### Your instructions
Reproduce the entries shown below only from the line with "You are a computer-use agent." down to the line with "Instruction: Click the", keeping both end lines and copying each one exactly.

### Records for this exercise
* * * * * * * * *

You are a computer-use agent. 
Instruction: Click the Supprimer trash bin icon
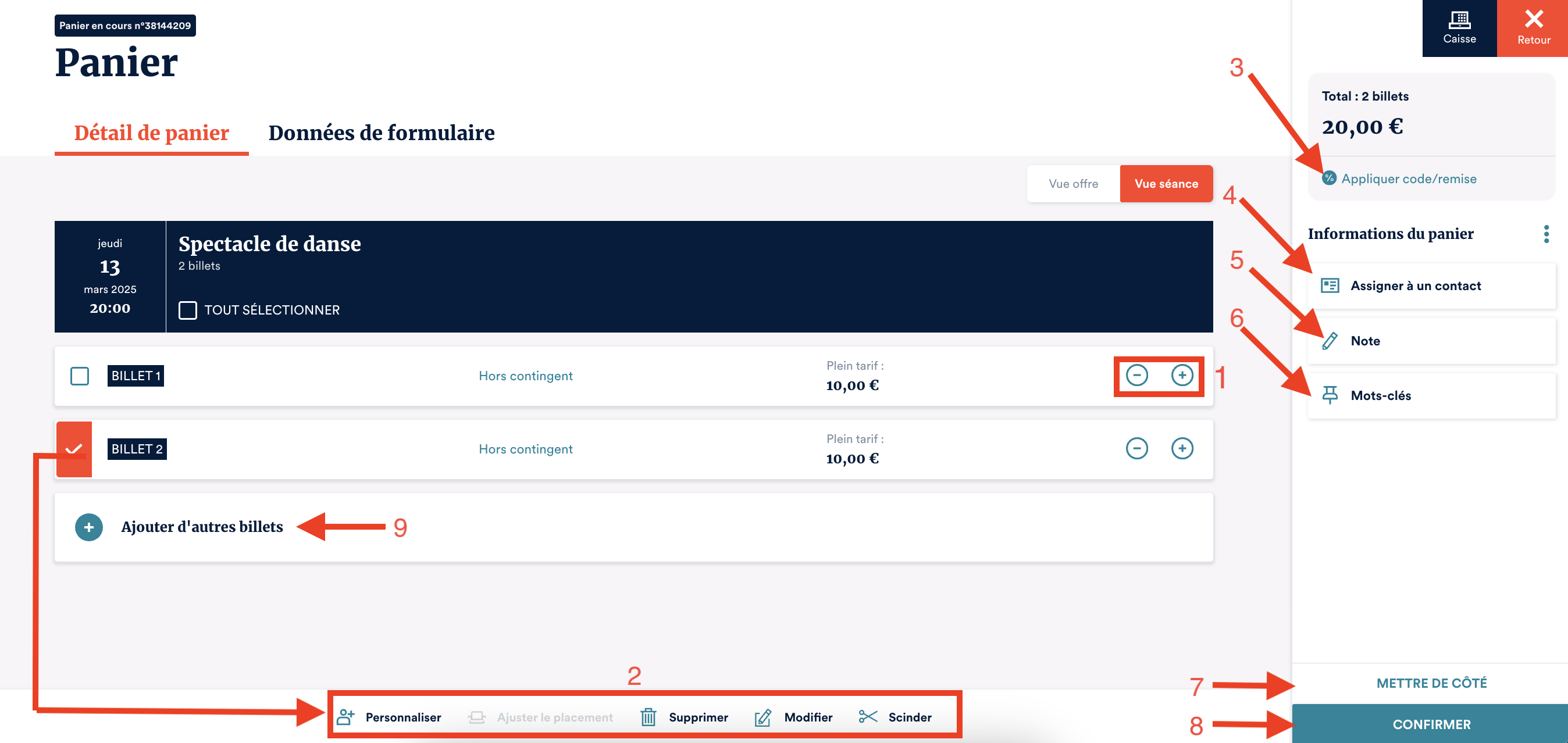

* * * * * * * * *

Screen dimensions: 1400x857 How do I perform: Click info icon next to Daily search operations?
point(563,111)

* * * * * * * * *

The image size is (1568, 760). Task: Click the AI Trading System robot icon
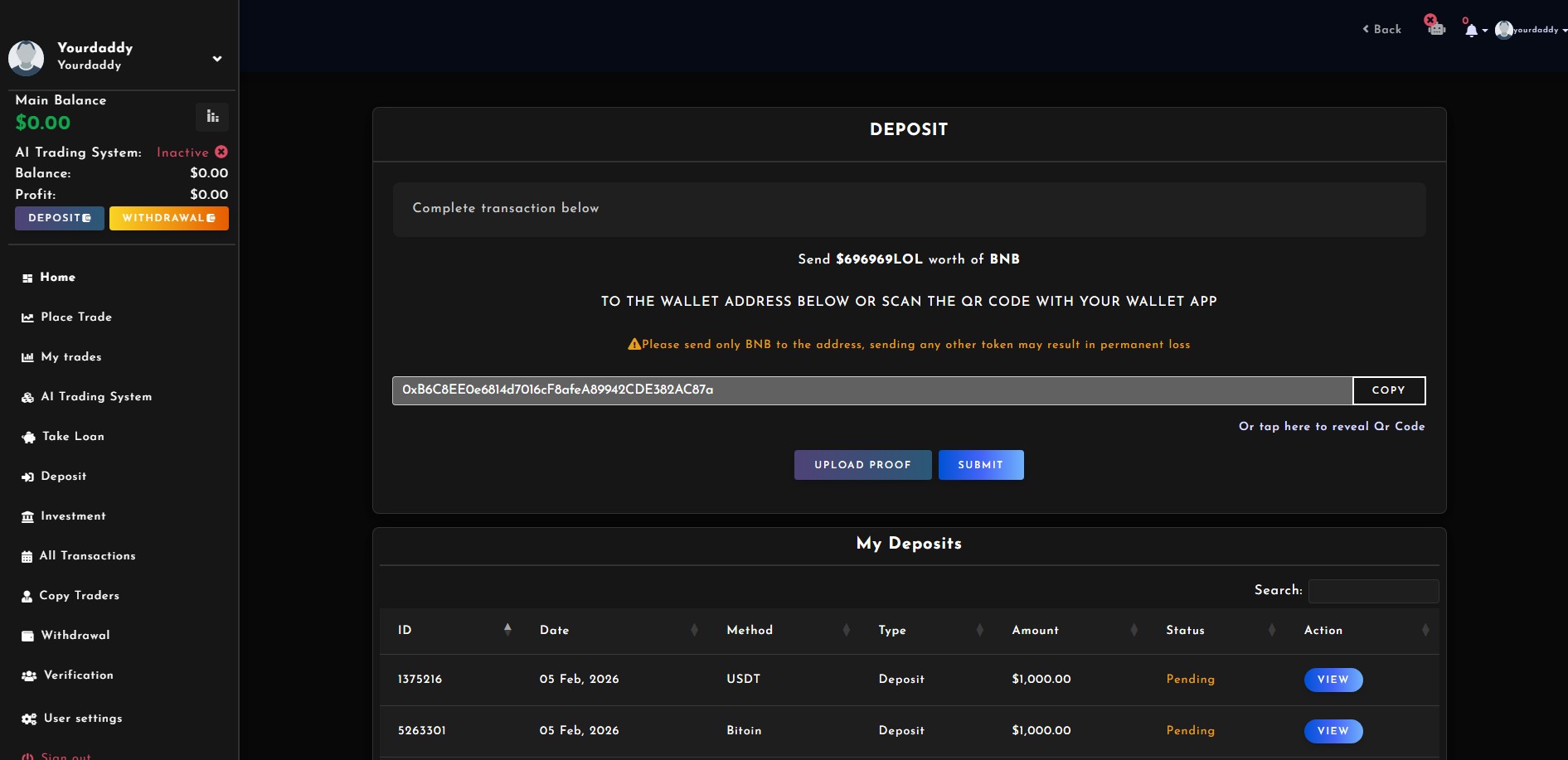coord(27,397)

* * * * * * * * *

### Answer space
You are a computer-use agent. 
Instruction: Click the Supprimer trash bin icon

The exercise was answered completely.